**Problem requirements**
Can you put the items below, from the line with "Click the ENG" up to and including the last line of the items, into a Markdown table with a column Row for the row number and a column Line for the line, leaving out blank lines?

**Records provided**
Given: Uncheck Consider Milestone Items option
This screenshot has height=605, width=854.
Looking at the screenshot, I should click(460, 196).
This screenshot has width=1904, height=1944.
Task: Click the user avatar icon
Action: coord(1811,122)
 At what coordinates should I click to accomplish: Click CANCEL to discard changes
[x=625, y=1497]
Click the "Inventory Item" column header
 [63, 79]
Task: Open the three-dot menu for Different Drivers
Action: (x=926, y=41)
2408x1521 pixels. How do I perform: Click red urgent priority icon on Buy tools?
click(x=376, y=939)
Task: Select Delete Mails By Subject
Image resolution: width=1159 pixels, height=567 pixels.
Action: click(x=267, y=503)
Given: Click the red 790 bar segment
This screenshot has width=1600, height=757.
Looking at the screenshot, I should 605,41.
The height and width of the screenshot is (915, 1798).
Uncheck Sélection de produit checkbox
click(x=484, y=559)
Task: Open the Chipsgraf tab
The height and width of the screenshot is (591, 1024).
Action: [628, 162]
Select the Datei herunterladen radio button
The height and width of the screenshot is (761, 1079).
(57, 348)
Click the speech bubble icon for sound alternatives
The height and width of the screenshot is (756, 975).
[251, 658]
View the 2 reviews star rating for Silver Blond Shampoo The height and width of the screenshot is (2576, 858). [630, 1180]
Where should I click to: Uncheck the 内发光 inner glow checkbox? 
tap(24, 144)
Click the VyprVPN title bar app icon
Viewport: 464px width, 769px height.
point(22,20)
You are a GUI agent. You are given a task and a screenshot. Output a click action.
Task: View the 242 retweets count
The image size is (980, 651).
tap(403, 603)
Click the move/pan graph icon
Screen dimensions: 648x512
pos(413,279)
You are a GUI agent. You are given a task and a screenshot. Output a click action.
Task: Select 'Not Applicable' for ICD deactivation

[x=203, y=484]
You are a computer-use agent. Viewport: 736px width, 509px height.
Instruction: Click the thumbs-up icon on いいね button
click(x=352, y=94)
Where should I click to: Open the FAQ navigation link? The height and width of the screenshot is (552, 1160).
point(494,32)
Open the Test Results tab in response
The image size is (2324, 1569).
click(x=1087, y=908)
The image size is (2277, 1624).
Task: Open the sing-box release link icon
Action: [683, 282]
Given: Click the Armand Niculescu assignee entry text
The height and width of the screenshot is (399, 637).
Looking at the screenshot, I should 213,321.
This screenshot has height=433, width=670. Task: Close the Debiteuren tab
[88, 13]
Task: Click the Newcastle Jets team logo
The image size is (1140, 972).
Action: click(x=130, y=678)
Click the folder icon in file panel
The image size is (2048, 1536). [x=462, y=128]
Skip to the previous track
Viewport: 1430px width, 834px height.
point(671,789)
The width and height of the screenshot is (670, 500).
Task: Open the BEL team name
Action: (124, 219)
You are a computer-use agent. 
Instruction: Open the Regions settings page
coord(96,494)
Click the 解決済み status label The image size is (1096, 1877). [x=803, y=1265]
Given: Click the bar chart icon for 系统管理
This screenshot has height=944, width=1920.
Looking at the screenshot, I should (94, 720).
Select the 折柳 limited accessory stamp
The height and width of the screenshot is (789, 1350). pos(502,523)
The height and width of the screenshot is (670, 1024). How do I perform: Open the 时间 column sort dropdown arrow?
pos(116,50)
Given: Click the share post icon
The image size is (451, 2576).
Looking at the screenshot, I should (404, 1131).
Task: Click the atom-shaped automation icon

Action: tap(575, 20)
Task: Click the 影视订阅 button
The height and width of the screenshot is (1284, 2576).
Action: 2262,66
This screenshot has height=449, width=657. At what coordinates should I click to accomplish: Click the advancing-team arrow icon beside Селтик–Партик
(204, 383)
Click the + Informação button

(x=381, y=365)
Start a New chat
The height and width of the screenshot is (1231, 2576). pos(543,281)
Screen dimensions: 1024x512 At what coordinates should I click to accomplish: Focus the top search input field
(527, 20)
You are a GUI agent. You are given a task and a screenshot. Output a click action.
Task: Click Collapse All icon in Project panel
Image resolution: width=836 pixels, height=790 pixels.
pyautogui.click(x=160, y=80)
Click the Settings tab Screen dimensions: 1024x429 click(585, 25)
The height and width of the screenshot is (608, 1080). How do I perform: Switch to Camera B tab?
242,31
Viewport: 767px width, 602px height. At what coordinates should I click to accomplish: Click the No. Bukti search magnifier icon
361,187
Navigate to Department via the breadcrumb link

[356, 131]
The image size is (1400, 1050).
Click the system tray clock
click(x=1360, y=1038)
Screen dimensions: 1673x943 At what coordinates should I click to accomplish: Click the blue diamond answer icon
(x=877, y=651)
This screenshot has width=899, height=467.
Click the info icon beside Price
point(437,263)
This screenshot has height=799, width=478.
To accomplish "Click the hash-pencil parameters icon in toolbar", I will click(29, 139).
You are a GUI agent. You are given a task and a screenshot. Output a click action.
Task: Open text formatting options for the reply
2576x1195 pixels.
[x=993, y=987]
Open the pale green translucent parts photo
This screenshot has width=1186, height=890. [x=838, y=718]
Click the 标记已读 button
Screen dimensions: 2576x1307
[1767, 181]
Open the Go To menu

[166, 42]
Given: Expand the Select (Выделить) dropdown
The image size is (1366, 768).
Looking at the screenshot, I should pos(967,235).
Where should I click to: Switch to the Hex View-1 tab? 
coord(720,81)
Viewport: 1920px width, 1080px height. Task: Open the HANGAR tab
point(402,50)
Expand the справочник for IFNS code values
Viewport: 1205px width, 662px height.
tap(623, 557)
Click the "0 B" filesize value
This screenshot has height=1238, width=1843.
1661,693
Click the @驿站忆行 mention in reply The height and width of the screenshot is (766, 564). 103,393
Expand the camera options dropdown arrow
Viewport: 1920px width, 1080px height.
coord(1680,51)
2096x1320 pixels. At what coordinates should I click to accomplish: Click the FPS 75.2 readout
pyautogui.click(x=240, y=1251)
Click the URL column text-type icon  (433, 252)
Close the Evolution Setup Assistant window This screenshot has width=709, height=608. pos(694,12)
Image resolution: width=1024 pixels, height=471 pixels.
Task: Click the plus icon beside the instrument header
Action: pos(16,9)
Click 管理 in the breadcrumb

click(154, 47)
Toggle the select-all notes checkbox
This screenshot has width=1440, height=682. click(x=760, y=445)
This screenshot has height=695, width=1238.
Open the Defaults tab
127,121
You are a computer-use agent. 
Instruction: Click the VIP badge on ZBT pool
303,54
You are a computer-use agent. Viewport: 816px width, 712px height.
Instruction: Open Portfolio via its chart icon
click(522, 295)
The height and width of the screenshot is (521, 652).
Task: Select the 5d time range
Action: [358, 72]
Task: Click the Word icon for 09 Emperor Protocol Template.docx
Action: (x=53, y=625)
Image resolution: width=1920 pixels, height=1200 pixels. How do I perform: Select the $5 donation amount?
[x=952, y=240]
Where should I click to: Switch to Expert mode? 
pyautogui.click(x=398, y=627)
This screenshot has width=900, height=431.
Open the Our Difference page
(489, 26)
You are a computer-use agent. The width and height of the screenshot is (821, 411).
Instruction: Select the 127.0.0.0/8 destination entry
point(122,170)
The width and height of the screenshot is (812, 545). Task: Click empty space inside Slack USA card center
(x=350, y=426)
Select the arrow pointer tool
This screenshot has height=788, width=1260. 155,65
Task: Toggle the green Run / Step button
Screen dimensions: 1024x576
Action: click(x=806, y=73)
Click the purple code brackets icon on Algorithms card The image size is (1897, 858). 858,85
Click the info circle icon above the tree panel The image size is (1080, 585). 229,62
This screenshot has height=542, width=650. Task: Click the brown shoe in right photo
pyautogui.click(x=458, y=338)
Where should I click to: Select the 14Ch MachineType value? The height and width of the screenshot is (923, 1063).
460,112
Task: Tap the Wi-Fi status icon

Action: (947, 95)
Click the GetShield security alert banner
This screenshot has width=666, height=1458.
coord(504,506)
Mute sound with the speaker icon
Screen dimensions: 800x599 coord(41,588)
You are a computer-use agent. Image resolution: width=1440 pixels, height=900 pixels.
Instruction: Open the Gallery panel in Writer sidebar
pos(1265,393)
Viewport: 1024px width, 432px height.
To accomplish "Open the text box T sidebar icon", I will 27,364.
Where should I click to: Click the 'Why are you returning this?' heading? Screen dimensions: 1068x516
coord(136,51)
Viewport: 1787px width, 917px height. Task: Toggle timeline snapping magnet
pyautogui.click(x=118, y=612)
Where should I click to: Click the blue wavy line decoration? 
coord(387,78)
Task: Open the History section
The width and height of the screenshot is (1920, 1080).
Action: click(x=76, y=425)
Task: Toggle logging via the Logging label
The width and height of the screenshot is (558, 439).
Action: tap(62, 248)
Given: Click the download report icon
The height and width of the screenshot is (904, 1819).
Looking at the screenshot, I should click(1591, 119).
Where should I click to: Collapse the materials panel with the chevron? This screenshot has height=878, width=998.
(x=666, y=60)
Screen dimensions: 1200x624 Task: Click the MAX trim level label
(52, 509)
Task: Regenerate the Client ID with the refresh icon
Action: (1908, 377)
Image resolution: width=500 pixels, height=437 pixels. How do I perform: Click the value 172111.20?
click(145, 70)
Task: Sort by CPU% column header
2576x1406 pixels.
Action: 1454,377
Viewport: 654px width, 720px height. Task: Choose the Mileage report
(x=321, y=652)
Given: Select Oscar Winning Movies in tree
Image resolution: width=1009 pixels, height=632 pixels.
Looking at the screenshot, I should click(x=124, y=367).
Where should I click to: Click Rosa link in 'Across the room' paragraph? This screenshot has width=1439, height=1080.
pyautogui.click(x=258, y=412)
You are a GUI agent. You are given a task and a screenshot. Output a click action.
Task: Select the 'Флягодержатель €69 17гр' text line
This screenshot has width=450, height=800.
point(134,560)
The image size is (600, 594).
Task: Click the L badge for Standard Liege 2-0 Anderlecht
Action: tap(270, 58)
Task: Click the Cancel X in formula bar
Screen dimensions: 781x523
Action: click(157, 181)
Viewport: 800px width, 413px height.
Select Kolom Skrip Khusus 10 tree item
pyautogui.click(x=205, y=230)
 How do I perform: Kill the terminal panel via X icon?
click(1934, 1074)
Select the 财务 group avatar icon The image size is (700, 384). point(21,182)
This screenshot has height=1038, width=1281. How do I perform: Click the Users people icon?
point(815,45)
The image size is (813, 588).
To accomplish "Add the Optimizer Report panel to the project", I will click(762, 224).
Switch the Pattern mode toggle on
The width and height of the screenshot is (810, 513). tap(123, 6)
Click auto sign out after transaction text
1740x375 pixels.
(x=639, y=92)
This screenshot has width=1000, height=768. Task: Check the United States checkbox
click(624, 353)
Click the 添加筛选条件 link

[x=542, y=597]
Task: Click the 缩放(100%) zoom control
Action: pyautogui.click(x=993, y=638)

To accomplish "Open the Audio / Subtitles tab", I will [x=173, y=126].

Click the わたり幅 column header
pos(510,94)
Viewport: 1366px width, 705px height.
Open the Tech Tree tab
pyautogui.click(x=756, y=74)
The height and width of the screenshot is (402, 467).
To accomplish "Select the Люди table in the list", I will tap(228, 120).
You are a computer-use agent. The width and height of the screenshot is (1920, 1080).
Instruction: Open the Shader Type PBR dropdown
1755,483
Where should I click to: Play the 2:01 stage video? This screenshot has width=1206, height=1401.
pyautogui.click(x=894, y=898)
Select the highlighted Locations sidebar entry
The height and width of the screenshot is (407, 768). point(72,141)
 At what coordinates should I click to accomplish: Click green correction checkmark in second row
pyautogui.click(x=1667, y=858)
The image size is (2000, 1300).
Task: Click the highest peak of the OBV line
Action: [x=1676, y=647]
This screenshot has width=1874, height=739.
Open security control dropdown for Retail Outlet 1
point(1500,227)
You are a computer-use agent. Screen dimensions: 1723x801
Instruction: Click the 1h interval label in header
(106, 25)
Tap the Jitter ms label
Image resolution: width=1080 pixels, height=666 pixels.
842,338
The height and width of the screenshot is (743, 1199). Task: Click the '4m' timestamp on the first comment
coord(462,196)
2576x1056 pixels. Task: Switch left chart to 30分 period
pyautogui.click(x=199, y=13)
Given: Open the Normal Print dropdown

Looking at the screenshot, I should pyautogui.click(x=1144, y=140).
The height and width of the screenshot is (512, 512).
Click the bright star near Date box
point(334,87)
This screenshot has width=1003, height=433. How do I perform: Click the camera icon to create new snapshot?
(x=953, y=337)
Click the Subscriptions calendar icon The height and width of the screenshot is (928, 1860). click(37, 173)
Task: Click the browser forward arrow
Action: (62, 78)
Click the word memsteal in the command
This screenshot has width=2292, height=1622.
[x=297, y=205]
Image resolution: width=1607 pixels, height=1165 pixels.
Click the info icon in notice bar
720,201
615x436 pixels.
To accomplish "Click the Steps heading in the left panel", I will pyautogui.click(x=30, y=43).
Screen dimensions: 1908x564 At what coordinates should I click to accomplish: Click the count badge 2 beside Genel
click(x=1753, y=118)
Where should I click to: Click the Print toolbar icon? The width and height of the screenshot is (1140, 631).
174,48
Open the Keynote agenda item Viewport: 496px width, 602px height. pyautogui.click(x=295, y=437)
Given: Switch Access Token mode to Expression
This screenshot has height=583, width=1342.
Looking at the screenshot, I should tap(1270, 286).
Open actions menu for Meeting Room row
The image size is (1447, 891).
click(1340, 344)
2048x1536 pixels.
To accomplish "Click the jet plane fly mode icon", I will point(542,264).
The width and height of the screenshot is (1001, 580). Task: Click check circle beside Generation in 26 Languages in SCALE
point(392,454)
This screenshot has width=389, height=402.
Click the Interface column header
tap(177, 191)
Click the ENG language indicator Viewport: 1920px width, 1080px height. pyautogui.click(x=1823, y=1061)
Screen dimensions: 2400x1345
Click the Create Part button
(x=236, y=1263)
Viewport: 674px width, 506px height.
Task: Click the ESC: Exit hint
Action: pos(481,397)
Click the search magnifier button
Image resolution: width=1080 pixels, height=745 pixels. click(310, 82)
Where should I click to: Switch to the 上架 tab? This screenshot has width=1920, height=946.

**Answer to the problem**
| Row | Line |
|---|---|
| 1 | Click the ENG language indicator Viewport: 1920px width, 1080px height. pyautogui.click(x=1823, y=1061) |
| 2 | Screen dimensions: 2400x1345 |
| 3 | Click the Create Part button |
| 4 | (x=236, y=1263) |
| 5 | Viewport: 674px width, 506px height. |
| 6 | Task: Click the ESC: Exit hint |
| 7 | Action: pos(481,397) |
| 8 | Click the search magnifier button |
| 9 | Image resolution: width=1080 pixels, height=745 pixels. click(310, 82) |
| 10 | Where should I click to: Switch to the 上架 tab? This screenshot has width=1920, height=946. |